▶ [What needs to be done] Output every line of the records below as a JSON list of strings, one string per line, omitting blank lines.

▶ [Extracted information]
◇ ◇ ◇ ◇ ◇
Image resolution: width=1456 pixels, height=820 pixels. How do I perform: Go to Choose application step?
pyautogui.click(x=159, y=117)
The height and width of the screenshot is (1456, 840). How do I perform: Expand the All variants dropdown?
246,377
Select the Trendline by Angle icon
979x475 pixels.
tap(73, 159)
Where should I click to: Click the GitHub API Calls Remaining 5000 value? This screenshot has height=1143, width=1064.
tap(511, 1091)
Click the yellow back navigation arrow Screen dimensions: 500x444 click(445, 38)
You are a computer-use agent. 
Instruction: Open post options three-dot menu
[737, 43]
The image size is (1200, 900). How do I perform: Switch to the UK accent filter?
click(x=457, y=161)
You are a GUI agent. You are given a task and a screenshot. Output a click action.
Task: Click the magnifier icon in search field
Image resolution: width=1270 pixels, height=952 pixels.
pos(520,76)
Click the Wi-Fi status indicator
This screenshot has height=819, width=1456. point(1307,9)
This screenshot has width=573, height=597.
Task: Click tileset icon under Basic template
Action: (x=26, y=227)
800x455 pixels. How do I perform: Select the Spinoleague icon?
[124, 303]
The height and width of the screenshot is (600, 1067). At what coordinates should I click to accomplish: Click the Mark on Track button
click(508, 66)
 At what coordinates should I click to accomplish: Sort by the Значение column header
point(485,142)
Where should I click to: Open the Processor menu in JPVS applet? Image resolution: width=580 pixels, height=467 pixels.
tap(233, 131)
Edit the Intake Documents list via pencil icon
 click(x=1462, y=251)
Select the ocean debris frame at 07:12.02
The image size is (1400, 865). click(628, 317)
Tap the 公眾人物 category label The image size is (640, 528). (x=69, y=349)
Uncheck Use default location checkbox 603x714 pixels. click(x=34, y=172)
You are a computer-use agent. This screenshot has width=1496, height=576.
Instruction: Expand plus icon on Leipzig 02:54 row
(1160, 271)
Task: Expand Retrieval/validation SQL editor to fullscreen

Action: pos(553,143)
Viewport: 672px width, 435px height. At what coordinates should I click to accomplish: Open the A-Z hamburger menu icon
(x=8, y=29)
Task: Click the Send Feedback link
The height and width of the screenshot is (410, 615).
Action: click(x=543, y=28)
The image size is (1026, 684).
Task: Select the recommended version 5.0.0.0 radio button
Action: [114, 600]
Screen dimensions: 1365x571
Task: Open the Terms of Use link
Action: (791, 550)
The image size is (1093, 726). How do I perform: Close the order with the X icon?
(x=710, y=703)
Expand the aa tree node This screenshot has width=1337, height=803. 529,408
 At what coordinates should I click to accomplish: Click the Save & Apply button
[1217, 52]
◇ ◇ ◇ ◇ ◇
▶ [Solution to this task]
[
  "Image resolution: width=1456 pixels, height=820 pixels. How do I perform: Go to Choose application step?",
  "pyautogui.click(x=159, y=117)",
  "The height and width of the screenshot is (1456, 840). How do I perform: Expand the All variants dropdown?",
  "246,377",
  "Select the Trendline by Angle icon",
  "979x475 pixels.",
  "tap(73, 159)",
  "Where should I click to: Click the GitHub API Calls Remaining 5000 value? This screenshot has height=1143, width=1064.",
  "tap(511, 1091)",
  "Click the yellow back navigation arrow Screen dimensions: 500x444 click(445, 38)",
  "You are a computer-use agent. ",
  "Instruction: Open post options three-dot menu",
  "[737, 43]",
  "The image size is (1200, 900). How do I perform: Switch to the UK accent filter?",
  "click(x=457, y=161)",
  "You are a GUI agent. You are given a task and a screenshot. Output a click action.",
  "Task: Click the magnifier icon in search field",
  "Image resolution: width=1270 pixels, height=952 pixels.",
  "pos(520,76)",
  "Click the Wi-Fi status indicator",
  "This screenshot has height=819, width=1456. point(1307,9)",
  "This screenshot has width=573, height=597.",
  "Task: Click tileset icon under Basic template",
  "Action: (x=26, y=227)",
  "800x455 pixels. How do I perform: Select the Spinoleague icon?",
  "[124, 303]",
  "The height and width of the screenshot is (600, 1067). At what coordinates should I click to accomplish: Click the Mark on Track button",
  "click(508, 66)",
  " At what coordinates should I click to accomplish: Sort by the Значение column header",
  "point(485,142)",
  "Where should I click to: Open the Processor menu in JPVS applet? Image resolution: width=580 pixels, height=467 pixels.",
  "tap(233, 131)",
  "Edit the Intake Documents list via pencil icon",
  " click(x=1462, y=251)",
  "Select the ocean debris frame at 07:12.02",
  "The image size is (1400, 865). click(628, 317)",
  "Tap the 公眾人物 category label The image size is (640, 528). (x=69, y=349)",
  "Uncheck Use default location checkbox 603x714 pixels. click(x=34, y=172)",
  "You are a computer-use agent. This screenshot has width=1496, height=576.",
  "Instruction: Expand plus icon on Leipzig 02:54 row",
  "(1160, 271)",
  "Task: Expand Retrieval/validation SQL editor to fullscreen",
  "Action: pos(553,143)",
  "Viewport: 672px width, 435px height. At what coordinates should I click to accomplish: Open the A-Z hamburger menu icon",
  "(x=8, y=29)",
  "Task: Click the Send Feedback link",
  "The height and width of the screenshot is (410, 615).",
  "Action: click(x=543, y=28)",
  "The image size is (1026, 684).",
  "Task: Select the recommended version 5.0.0.0 radio button",
  "Action: [114, 600]",
  "Screen dimensions: 1365x571",
  "Task: Open the Terms of Use link",
  "Action: (791, 550)",
  "The image size is (1093, 726). How do I perform: Close the order with the X icon?",
  "(x=710, y=703)",
  "Expand the aa tree node This screenshot has width=1337, height=803. 529,408",
  " At what coordinates should I click to accomplish: Click the Save & Apply button",
  "[1217, 52]"
]